それは、自粛期間のはじめくらいのことで、夕食の主菜を宅配にて確保せむとして近所のファミリーレストランにデリバリーを頼んだ。うちは、まったく富裕とはいえないが、主婦たるわたしがほとほと病弱であるので、調理の外注率は必ずしも低くない。それにここは僻地なりといえども一応都市部で、ハンバーグとその付け合わせくらいなら2人前で1500円程度で配達してもらえる。
その日、ファミリーレストランからやってきたのは、とても小柄な女性で、タイトルでは「おねえさん」と表記しているけれども、おそらくは小学校低学年を頭に2人程度の子をもつと思しきお母さんだった。「おねえさん」は、配達予定時刻を少し過ぎたころ電話をかけてきて、いまここがどこであるのかわからないです、といった。折しも薄暮の頃。そして、この住宅の各棟の表記は、新しい外来者にとっては、敵愾心を丸出しにしているといっていいほど分かりづらい。

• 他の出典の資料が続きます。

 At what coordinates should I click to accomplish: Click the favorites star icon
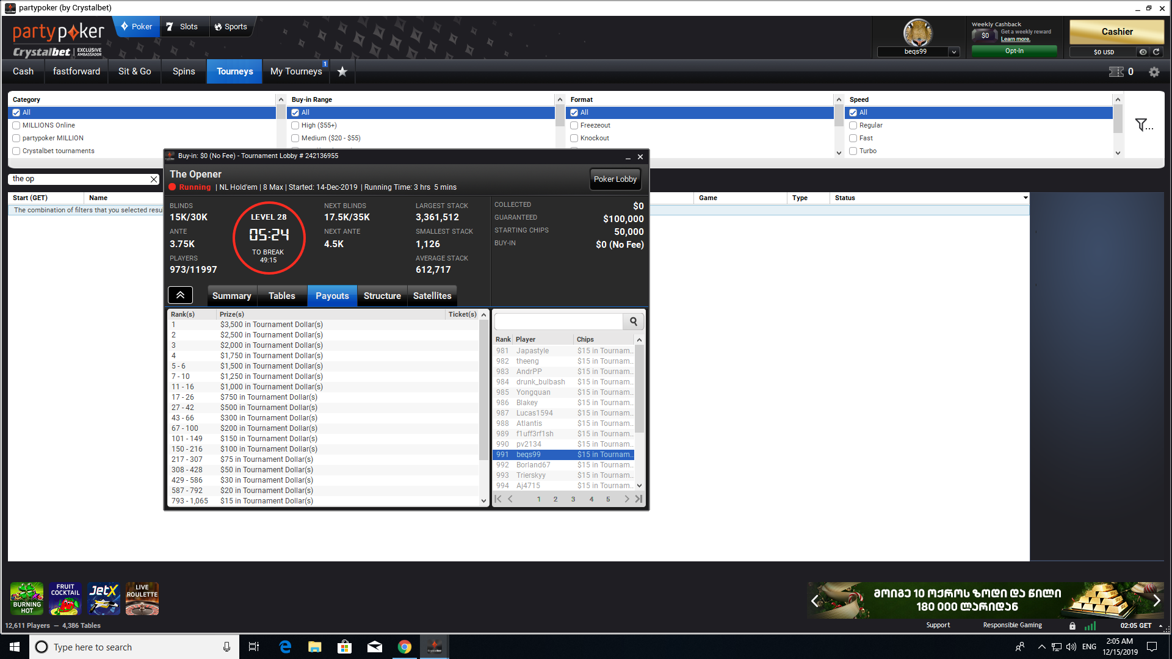[342, 71]
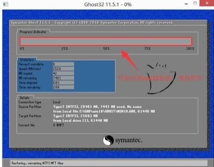This screenshot has height=167, width=214.
Task: Click the Target Partition details line
Action: 75,116
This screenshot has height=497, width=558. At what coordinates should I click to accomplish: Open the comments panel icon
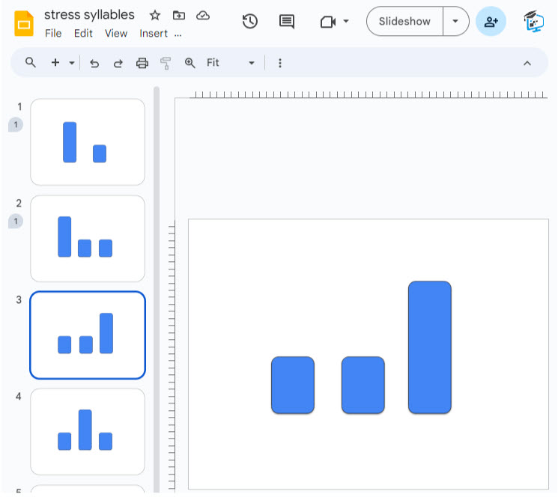[x=286, y=22]
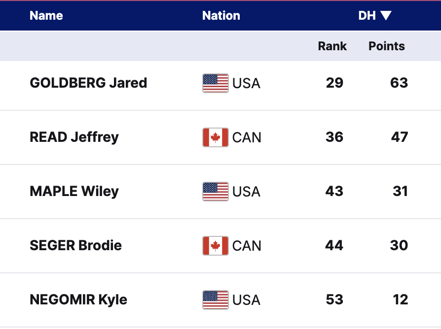Open GOLDBERG Jared's athlete profile
The image size is (441, 329).
coord(88,83)
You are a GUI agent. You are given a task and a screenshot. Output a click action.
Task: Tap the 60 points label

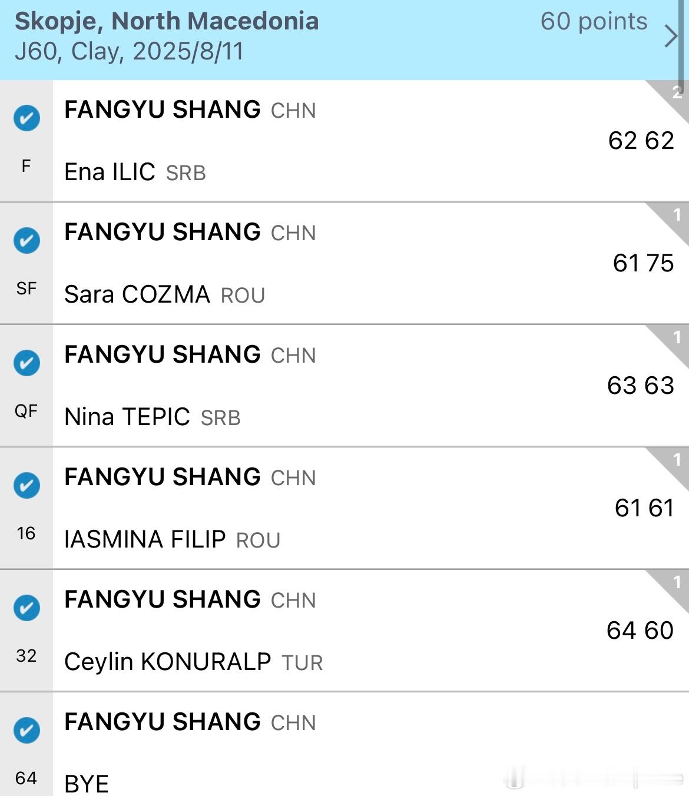tap(594, 21)
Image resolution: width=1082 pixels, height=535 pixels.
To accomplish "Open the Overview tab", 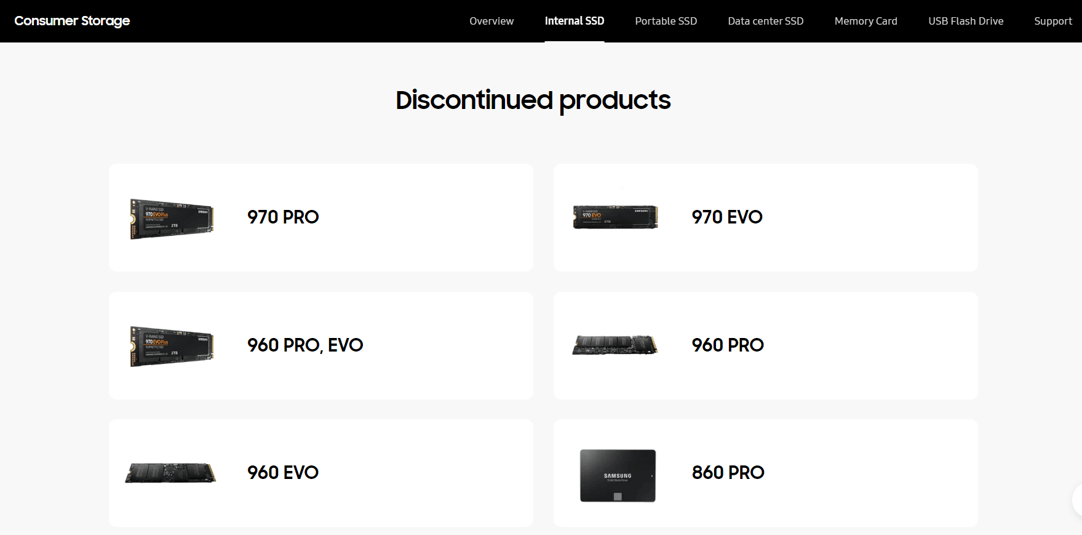I will pyautogui.click(x=491, y=21).
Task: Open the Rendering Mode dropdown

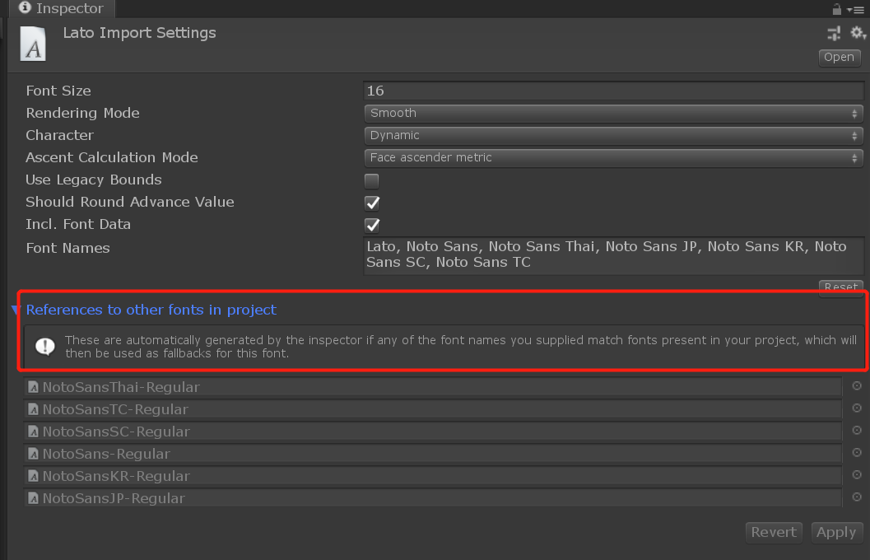Action: tap(613, 113)
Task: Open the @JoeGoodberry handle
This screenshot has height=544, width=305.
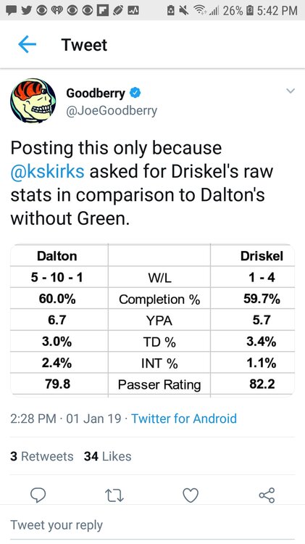Action: click(x=112, y=111)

なになにを右手に歩いてここの棟のエントランスを目指して下さい気をつけて、とナビゲートしながら、迷う人はおおいに迷うこの住宅の不思議に思いをはせていた。
結局、ハンバーグその他は、15分遅れで届いたけれども、そのファミリーレストラン、うちから歩いて3分のところにあるんだ、実は。